* **Work required**:
Reproduce every line of the records in the stretch from the line containing "Image resolution: width=1280, height=1378." through the line containing "Next Image >> (1077, 344)", requests included. Scale each coordinate in the answers by 1.05 and round it to a whole number, with halves going up.

* **Entries provided**:
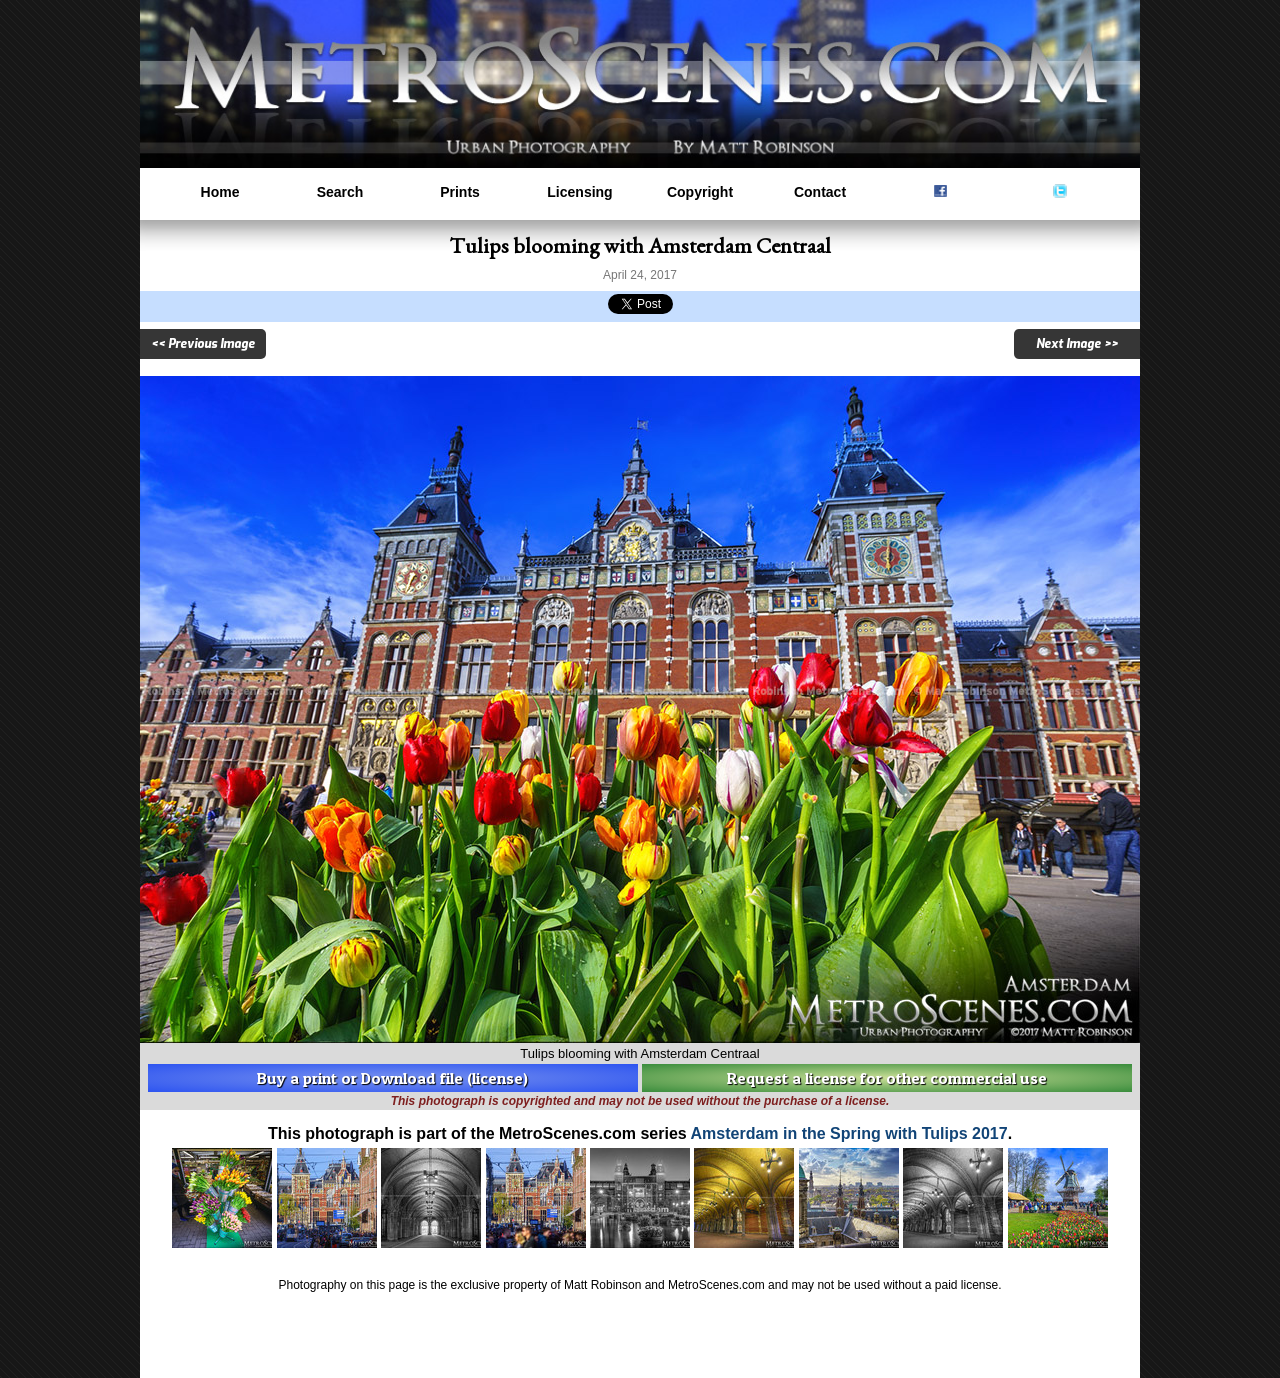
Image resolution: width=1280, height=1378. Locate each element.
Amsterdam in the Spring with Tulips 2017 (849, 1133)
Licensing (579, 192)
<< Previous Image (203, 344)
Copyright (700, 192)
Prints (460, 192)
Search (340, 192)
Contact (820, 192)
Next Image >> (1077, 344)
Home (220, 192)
--
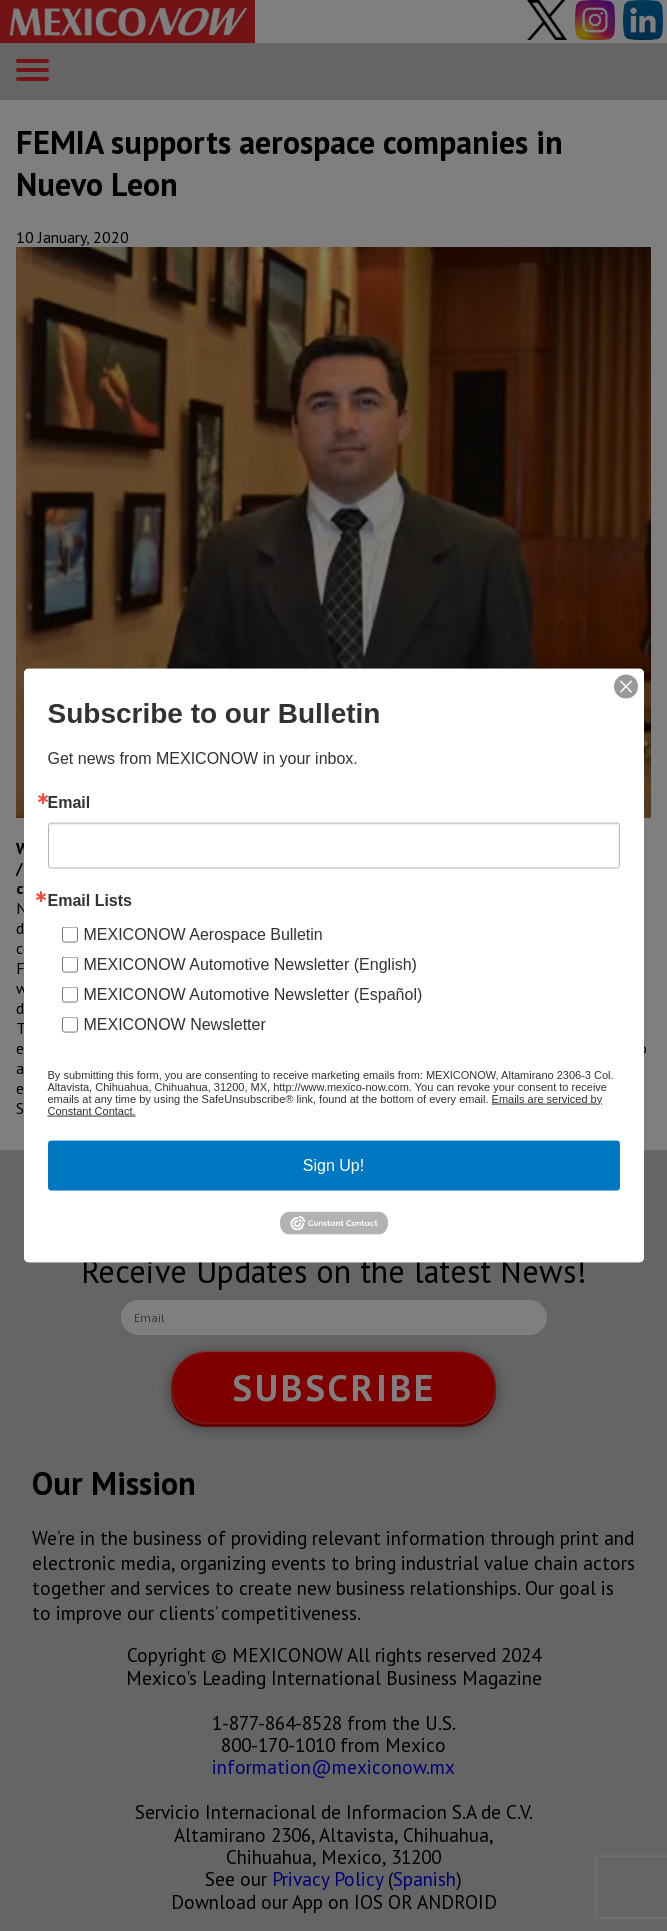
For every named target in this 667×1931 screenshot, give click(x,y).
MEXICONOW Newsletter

* **Right answer**:
Image resolution: width=1280, height=1378. Locate each element.
Amsterdam in the Spring with Tulips 2017 (891, 1190)
Licensing (608, 202)
<< Previous Image (213, 361)
Copyright (735, 202)
Prints (483, 202)
Search (357, 202)
Contact (861, 202)
Next Image >> (1131, 361)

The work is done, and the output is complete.